-- start of Given passage --
Movie Review: Shooter
Shooter, a tremendously entertaining thriller directed by Antoine Fuqua (Training Day), takes place in a contemporary America where everyone is out to get the president; where government officials cover up human rights travesties in Africa; and where the sinister senator from Montana (Ned Beatty) looks suspiciously like a certain ex-congressman from Wyoming named Dick Cheney.
The movie is torn from about a year's worth of newspaper headlines, all of which have been ingeniously jumbled together to suggest that the entire military-industrial complex, Republicans and Democrats alike, is out to destroy the common American man's dreams. Shooter is ferociously angry about the state of current affairs and poignantly earnest in its belief that there's got to be a better way; it's like a Frank Capra movie with all guns blazing.
Based on a novel called Point of Impact by Washington Post film critic Stephen Hunter (the screenplay adaptation is by Jonathan Lemkin), it's also another terrific showcase for Mark Wahlberg, who in recent few years has unexpectedly emerged as the most confident and likable leading man of his generation. Wahlberg was the best thing in Martin Scorsese's The Departed, both dryly acerbic and quietly menacing as the movie's unlikely moral bellwether; he was even better -- understated, graceful, deeply comfortable in his own skin -- as former Philadelphia Eagles player Vince Papale in Invincible.
-- end of Given passage --
Extend the Shooter movie review from where it stops, matching its tone and style.
-- start of Collected data --
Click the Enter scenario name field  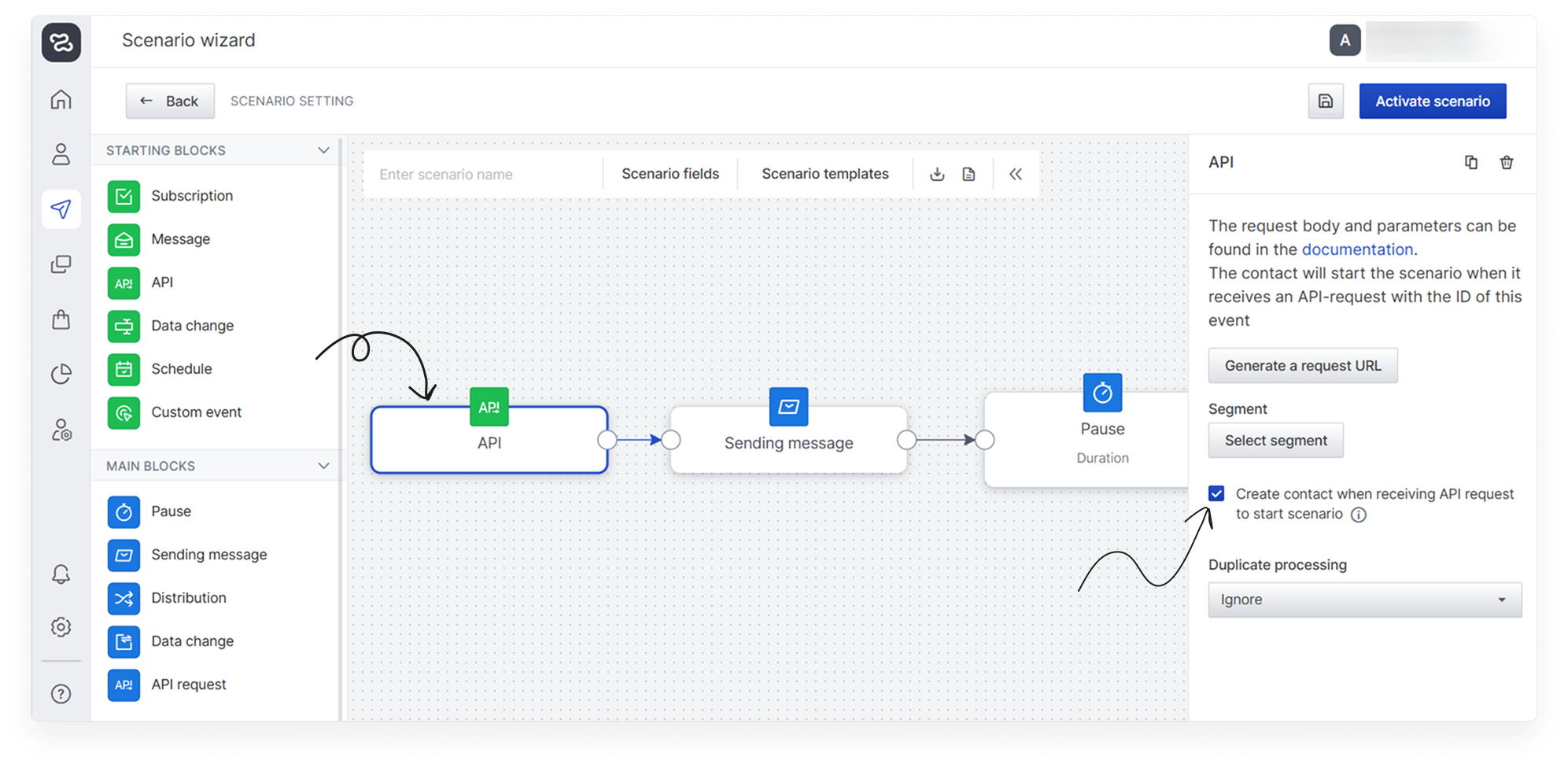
-- end of Collected data --
*The reply:*
In Shooter, Wahlberg plays Bob Lee Swagger, a brawny, ponytailed former marksman who retired from the military after his best friend was killed in combat. This is a familiar action-movie hero type, but Wahlberg uses his soft voice and doleful eyes to extraordinary effect. Withdrawn from society (he lives in the mountains with his dog) and mad at the world, Swagger is meant to suggest some sort of Unabomber type -- he's one raw deal away from turning into a sociopath.
But Wahlberg finds the character's human side, namely that Swagger still believes sincerely in the lofty democratic ideals of his country and his government. That's why he's willing, when Secret Service agents mysteriously show up at his doorstep, to agree to help them foil a presidential assassination attempt.
Of course, nothing is quite as it seems, and instead of foiling the shooting, which ends up killing not the president but a visiting African dignitary, Swagger is framed for the crime. At which point, he escapes from the FBI's clutches and sets off on a cross-country journey to prove his innocence and expose the evildoers.
Part of the fun of Shooter is the way it tips its hat to such "wrong man" classics as North by Northwest and The Fugitive, those globe-trotting fantasies that allow us to exorcise our deepest anxieties about getting punished for sins we didn't actually commit. Fuqua and Lemkin inch that fantasy just far enough into the realm of reality -- there are references throughout the film to the Iraq War -- without ever allowing the proceedings to turn too depressing.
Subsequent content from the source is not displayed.